TASK REQUIREMENTS ->
All lines ahead of the one containing "[Why Regular Home" are to be left out; that line and each one after it, through the end of the records below, are to be duplicated exactly.

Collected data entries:
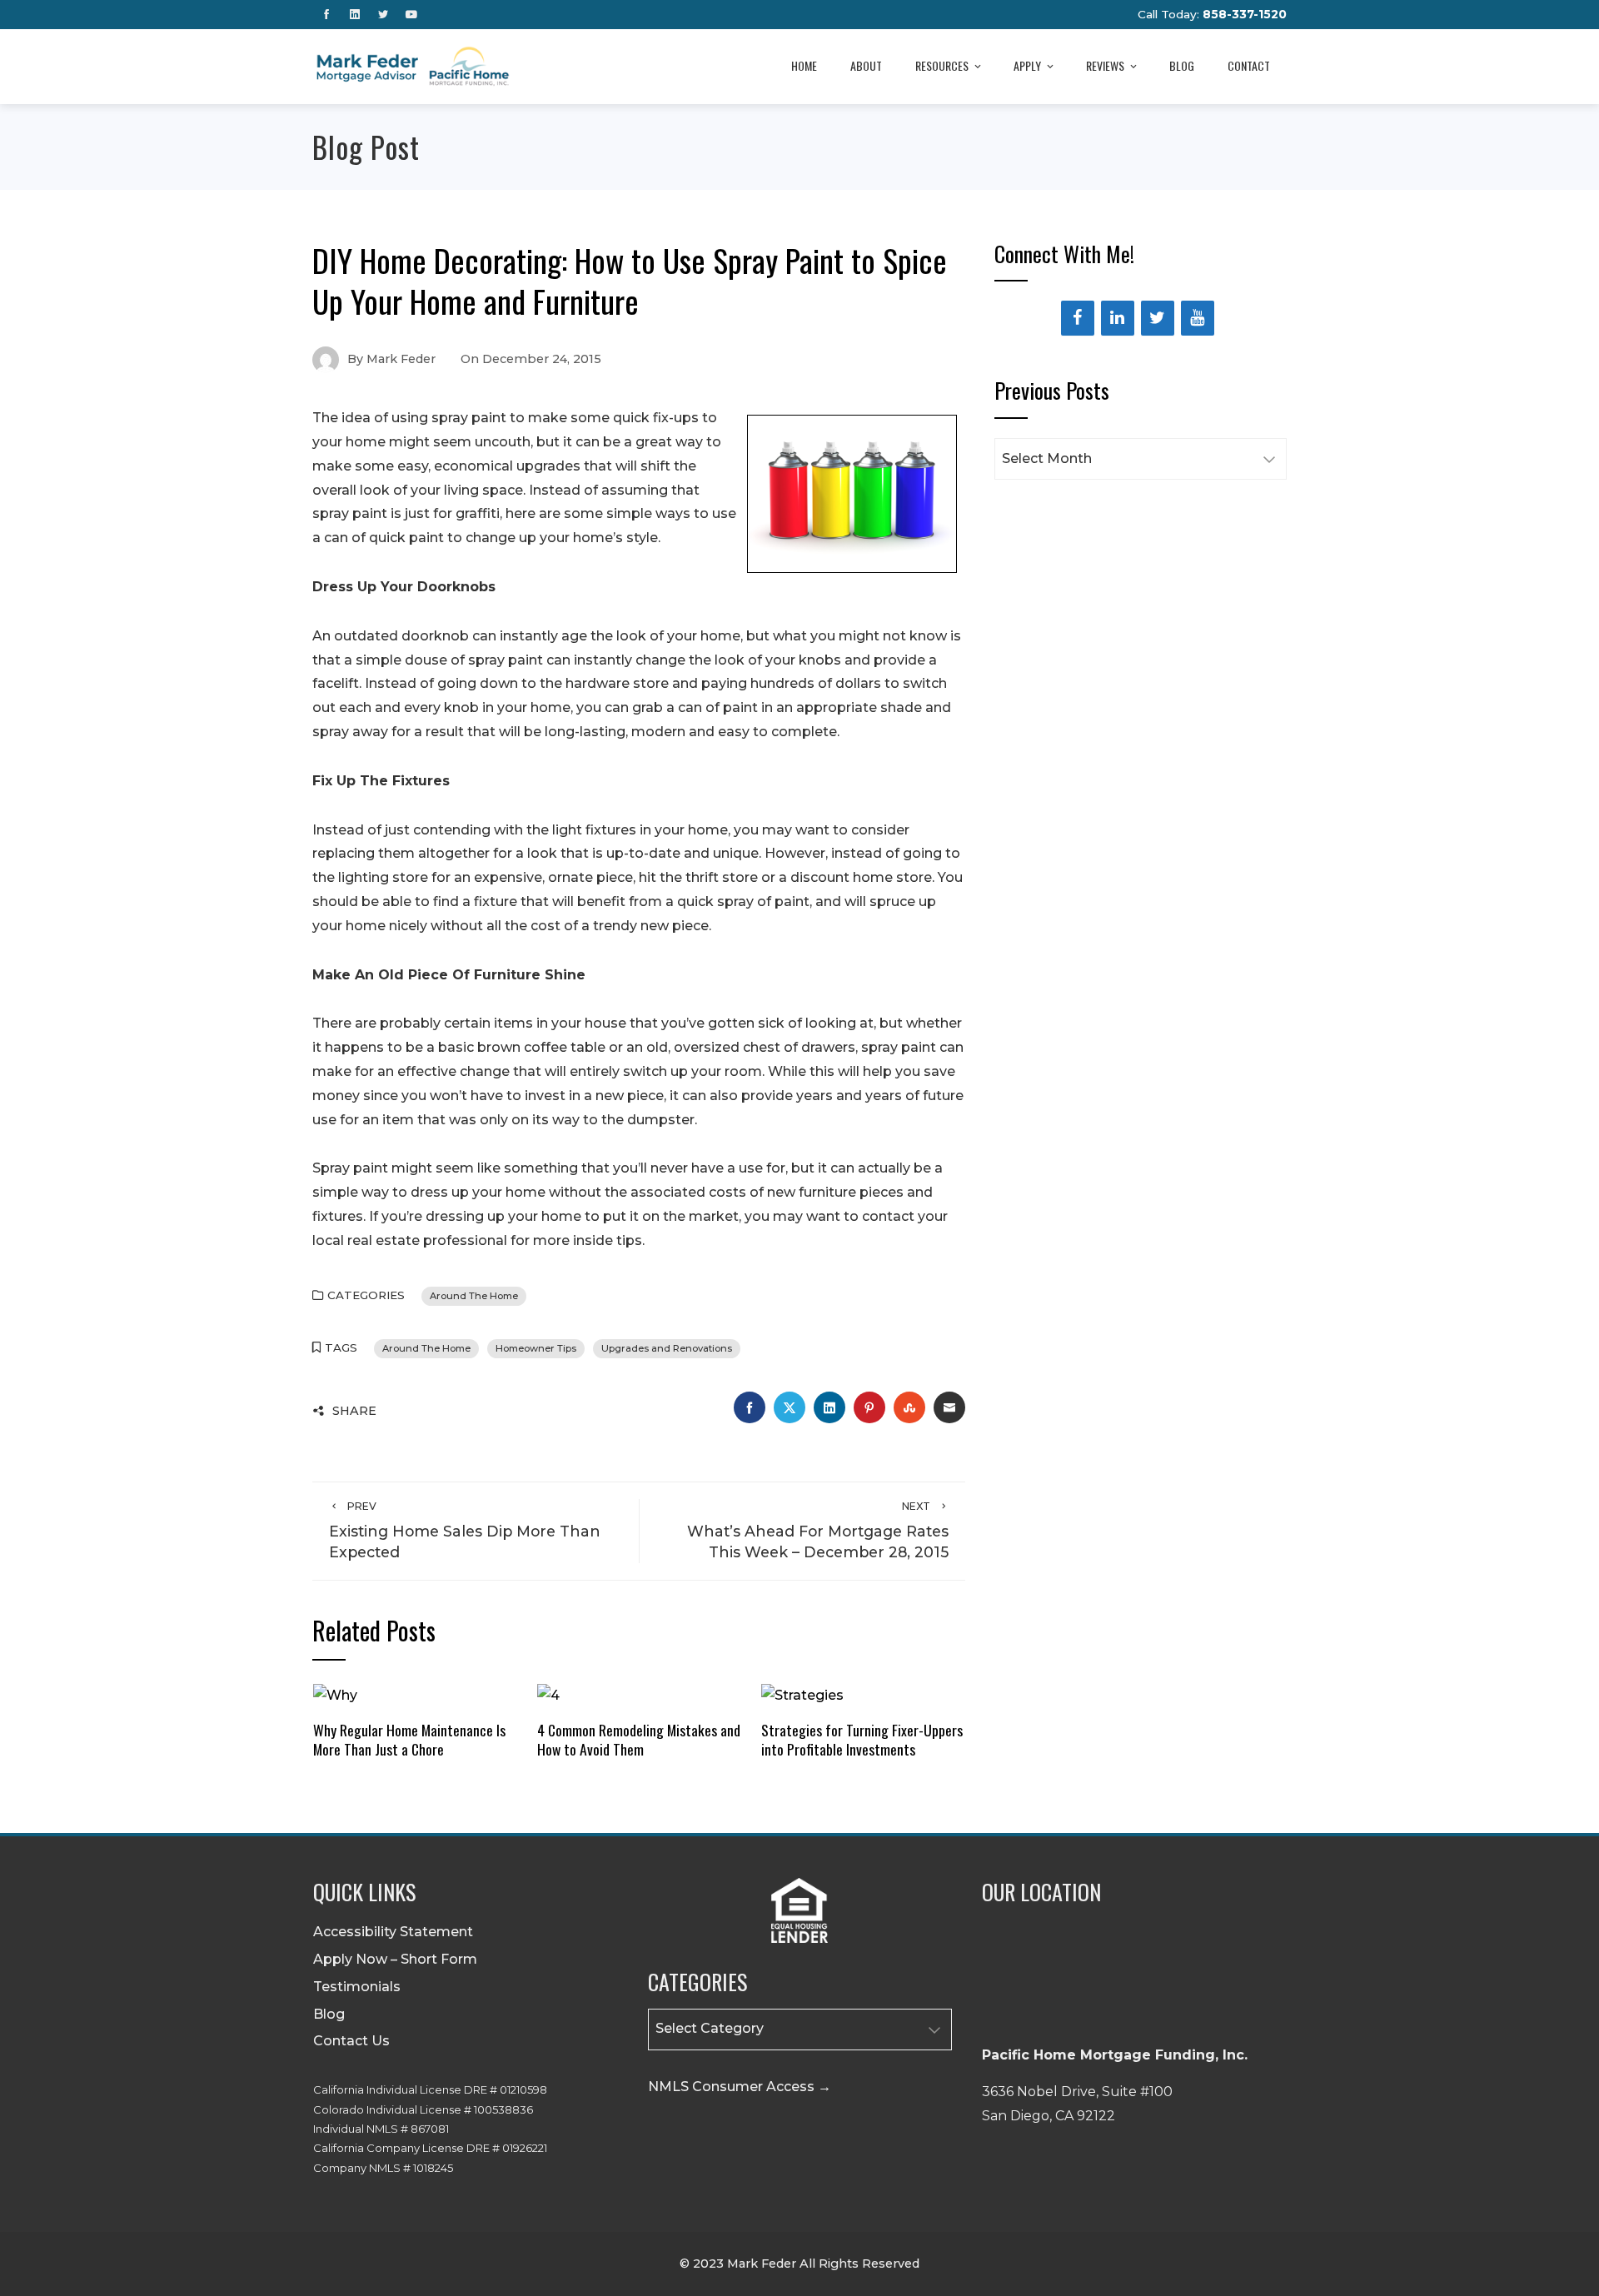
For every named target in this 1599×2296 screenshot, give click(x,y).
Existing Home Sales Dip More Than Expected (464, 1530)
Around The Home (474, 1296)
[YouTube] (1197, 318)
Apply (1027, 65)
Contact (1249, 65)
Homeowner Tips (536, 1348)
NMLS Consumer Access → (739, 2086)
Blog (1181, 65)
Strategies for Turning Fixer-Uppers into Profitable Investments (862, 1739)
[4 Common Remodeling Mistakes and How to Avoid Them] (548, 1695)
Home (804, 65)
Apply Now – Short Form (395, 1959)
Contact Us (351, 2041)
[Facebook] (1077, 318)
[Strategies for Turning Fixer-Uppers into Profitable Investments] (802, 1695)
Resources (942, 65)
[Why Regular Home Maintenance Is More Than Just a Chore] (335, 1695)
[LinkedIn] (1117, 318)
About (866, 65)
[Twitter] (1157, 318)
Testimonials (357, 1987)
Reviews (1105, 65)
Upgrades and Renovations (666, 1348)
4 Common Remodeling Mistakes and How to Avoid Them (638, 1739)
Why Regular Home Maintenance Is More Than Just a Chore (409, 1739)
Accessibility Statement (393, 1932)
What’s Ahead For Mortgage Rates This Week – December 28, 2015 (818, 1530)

EXERCISE RESPONSE ->
[Why Regular Home Maintenance Is More Than Just a Chore] (335, 1695)
[LinkedIn] (1117, 318)
About (866, 65)
[Twitter] (1157, 318)
Testimonials (357, 1987)
Reviews (1105, 65)
Upgrades and Renovations (666, 1348)
4 Common Remodeling Mistakes and How to Avoid Them (638, 1739)
Why Regular Home Maintenance Is More Than Just a Chore (409, 1739)
Accessibility Statement (393, 1932)
What’s Ahead For Mortgage Rates This Week – December 28, 2015 (818, 1530)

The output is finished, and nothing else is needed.